## Start Supplied material
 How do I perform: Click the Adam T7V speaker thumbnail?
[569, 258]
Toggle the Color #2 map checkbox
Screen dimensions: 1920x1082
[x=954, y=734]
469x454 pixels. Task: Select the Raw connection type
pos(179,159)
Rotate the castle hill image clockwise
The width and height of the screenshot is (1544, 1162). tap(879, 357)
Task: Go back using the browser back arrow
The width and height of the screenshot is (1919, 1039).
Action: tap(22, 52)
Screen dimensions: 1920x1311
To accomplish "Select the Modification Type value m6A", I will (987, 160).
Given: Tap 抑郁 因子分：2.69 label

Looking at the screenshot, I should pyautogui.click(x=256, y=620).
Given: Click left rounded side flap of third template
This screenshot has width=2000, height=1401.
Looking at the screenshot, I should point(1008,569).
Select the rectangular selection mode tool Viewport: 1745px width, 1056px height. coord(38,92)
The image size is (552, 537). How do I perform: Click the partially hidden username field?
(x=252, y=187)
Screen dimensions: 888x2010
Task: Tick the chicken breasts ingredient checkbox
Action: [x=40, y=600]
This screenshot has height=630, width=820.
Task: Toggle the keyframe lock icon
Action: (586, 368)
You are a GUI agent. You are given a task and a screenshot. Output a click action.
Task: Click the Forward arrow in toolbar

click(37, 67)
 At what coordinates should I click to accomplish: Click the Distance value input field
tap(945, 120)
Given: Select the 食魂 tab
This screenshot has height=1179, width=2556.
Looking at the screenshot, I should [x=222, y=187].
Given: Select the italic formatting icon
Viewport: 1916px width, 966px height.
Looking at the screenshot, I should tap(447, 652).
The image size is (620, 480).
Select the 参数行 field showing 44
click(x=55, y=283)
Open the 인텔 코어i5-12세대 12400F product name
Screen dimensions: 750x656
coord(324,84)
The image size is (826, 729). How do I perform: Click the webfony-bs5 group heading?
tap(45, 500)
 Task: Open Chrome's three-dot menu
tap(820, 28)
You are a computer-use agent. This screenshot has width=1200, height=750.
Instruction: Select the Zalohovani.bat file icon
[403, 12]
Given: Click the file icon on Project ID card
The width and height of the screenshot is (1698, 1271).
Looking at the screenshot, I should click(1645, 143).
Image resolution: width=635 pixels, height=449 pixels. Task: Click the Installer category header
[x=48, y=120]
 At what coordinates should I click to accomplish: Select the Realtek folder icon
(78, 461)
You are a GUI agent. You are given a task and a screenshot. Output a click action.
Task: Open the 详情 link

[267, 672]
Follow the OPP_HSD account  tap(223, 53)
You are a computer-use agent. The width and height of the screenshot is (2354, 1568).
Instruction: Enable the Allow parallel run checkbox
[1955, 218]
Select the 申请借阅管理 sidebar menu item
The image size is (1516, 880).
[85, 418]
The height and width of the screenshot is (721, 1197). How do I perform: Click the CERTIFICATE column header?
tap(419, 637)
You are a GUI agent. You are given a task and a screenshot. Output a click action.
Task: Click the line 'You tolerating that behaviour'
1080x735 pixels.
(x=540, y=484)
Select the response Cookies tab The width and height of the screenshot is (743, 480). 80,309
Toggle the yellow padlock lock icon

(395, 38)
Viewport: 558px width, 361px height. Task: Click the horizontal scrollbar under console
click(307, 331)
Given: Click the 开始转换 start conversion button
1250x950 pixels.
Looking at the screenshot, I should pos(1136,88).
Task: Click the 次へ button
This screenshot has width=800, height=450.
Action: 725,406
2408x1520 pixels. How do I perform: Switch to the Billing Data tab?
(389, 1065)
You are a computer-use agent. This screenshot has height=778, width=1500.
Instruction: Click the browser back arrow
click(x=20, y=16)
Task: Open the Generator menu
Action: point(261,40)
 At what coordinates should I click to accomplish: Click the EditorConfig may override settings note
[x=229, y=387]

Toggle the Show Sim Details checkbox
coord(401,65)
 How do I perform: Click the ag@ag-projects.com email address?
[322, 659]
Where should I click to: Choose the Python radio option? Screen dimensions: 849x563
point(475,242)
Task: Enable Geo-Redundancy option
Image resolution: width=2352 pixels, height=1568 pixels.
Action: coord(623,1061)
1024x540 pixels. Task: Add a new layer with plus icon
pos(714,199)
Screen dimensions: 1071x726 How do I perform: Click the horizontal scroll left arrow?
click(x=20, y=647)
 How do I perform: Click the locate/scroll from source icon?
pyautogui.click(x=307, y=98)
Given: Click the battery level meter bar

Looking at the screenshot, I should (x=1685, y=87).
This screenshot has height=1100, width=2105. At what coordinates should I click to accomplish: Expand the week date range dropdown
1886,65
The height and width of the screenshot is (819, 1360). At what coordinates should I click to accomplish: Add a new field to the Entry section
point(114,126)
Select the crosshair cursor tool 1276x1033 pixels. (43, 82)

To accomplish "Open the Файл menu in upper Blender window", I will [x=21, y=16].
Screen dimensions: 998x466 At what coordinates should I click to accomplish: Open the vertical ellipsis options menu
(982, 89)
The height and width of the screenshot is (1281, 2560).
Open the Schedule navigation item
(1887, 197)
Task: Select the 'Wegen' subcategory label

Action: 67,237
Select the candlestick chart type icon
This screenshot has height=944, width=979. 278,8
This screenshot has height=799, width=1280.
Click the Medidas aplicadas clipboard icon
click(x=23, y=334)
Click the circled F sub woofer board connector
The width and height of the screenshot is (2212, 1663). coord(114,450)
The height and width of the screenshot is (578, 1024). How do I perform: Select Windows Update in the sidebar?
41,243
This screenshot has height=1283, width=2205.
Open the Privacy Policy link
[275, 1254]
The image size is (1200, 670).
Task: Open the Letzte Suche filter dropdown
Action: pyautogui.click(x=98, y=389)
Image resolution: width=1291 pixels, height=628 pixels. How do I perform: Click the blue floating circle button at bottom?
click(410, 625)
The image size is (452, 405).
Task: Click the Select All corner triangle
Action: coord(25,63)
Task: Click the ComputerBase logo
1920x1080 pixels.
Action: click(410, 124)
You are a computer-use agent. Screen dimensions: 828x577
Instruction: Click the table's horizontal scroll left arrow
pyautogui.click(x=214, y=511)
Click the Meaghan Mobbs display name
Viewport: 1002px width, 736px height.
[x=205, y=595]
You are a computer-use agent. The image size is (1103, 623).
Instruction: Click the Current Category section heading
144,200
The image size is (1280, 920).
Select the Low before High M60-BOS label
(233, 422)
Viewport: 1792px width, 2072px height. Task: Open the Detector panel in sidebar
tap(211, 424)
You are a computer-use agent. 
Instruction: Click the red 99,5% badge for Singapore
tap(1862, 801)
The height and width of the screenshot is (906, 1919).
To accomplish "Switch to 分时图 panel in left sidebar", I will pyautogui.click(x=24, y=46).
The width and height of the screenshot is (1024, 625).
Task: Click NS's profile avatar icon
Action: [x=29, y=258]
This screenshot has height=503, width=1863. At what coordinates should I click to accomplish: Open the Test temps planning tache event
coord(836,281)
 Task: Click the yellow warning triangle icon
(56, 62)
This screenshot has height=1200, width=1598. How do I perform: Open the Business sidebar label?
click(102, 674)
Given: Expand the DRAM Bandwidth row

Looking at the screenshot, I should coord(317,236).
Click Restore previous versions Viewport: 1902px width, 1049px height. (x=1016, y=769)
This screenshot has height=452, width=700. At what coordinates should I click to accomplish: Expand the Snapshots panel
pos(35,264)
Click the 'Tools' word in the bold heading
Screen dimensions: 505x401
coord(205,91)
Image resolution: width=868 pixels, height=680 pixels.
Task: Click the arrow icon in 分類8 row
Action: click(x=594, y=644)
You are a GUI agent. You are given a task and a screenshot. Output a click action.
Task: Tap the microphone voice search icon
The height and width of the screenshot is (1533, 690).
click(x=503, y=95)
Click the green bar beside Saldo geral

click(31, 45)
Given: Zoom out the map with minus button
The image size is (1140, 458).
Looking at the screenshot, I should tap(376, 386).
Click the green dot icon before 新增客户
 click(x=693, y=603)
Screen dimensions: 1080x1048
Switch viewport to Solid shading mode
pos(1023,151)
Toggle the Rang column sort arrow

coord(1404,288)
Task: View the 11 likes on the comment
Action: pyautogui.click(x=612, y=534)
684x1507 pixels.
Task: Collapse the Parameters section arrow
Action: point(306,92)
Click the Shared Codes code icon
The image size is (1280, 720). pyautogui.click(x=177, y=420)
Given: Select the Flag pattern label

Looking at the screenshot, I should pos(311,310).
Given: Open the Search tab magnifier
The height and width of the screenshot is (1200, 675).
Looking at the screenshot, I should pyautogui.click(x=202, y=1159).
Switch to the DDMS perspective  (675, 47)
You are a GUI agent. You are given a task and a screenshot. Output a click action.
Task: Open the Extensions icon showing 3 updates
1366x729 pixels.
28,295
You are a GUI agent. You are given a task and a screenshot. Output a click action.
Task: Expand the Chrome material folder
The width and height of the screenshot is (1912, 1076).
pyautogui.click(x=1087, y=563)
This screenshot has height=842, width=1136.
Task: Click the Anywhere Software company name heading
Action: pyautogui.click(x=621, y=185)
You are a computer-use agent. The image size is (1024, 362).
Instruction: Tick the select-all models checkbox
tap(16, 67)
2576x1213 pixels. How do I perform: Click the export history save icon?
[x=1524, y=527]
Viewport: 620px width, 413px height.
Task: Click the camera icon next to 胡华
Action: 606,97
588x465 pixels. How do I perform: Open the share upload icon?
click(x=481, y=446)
## End Supplied material
Problem details> Extract each line of the data above that contains the word "accomplish". Letter case counts.

Answer>
To accomplish "Select the Modification Type value m6A", I will (987, 160).
 At what coordinates should I click to accomplish: Click the Distance value input field
 At what coordinates should I click to accomplish: Select the Realtek folder icon
 At what coordinates should I click to accomplish: Click the EditorConfig may override settings note
This screenshot has height=1100, width=2105. At what coordinates should I click to accomplish: Expand the week date range dropdown
The height and width of the screenshot is (819, 1360). At what coordinates should I click to accomplish: Add a new field to the Entry section
To accomplish "Open the Файл menu in upper Blender window", I will [x=21, y=16].
Screen dimensions: 998x466 At what coordinates should I click to accomplish: Open the vertical ellipsis options menu
To accomplish "Switch to 分时图 panel in left sidebar", I will pyautogui.click(x=24, y=46).
This screenshot has height=503, width=1863. At what coordinates should I click to accomplish: Open the Test temps planning tache event
This screenshot has height=452, width=700. At what coordinates should I click to accomplish: Expand the Snapshots panel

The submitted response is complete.